Reinforcement Learning Simulation for Web Application Deception Strategies

The Hong Kong University of Science and Technology
Department of Computer Science and Engineering

MPhil Thesis Defence

Title: "Reinforcement Learning Simulation for Web Application
Deception Strategies"


Mr. Andrei KVASOV


Web applications are constantly under attack as the public-facing components of
information systems. One defense mechanism is deception, which introduces
deceptive components into the application intended to distract attackers from
the successful attack path and make the system notice their behavior. Despite
previous partial explorations of this idea, widespread adoption in the industry
remains limited due to the absence of a comprehensive end-to-end solution,
among other factors. Moreover, assessing the effectiveness of deception
strategy poses a challenge as it necessitates conducting human experiments,
which can be both costly and impractical for every individual web application
scenario.
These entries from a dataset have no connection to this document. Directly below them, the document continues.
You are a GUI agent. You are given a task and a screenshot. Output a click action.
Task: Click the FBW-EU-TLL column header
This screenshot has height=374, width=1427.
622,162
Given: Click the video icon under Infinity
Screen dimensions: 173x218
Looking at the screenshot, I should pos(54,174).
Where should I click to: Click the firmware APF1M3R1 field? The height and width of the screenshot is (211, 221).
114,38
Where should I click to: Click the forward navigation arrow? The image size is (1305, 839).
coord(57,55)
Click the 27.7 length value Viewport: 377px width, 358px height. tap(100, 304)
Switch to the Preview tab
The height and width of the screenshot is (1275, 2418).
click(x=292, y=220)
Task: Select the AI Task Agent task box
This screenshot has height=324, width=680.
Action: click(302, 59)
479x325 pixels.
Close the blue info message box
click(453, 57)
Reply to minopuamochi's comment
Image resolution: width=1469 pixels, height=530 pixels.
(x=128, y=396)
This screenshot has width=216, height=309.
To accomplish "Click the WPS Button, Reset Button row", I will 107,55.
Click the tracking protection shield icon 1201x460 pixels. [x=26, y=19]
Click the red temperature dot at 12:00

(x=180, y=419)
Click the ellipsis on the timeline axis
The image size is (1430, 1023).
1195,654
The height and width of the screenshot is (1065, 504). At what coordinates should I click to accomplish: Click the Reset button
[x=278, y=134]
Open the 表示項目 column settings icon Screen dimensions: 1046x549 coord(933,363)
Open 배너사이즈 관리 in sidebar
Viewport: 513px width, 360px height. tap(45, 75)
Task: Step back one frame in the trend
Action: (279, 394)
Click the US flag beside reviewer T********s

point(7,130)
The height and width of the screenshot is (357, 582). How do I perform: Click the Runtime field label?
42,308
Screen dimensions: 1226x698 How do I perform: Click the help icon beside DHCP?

Therefore, our research endeavours to address this issue by proposing
a methodology to simulate attacks on web applications that employ deceptive
strategies. Leveraging the power of deep reinforcement learning (RL),
specifically the Double Deep Q-Network (DDQN) method, we train an attacker
model with the objective of successfully infiltrating a simulated web
application, thereby allowing us to comprehensively evaluate the efficacy of
defensive measures. Within this framework, known as CyberBattleSim, we
meticulously construct web application components and proceed to conduct a
series of experiments to address the following research inquiries: (1) How does
the presence of deceptive elements impact the attacker's detection time, that
is the frequency of triggers and the number of steps an attacker agent takes
before any honeytoken is triggered? (2) How does the effect of detection points
on defensive capabilities changes when the number of deception elements
increases? (3) Which types of honeytokens and detection points prove most
effective in reducing detection time, and what factors contribute to their
efficacy? Our empirical findings reveal that even without incorporating
explicit cyberattack concepts, the reinforcement learning (RL) agent
successfully attains its objective and learns the optimal attack vector.
Moreover, more protected, complex environments impede agents learning,
revealing the different impact each honeytoken has on the success of the
attack. With our confined, but flexible, high-level approach to replicating web
application attacks, the simulator can generalize and scale to even more
sophisticated, realistic examples.

Date:                   Wednesday, 23 August 2023

Time:                   10:00am - 12:00noon

Venue:                  Room 3494
                        lifts 25/26

Committee Members:      Prof. Huamin Qu (Supervisor)
                        Prof. Nevin Zhang (Chairperson)
                        Dr. Shuai Wang

**** ALL are Welcome ****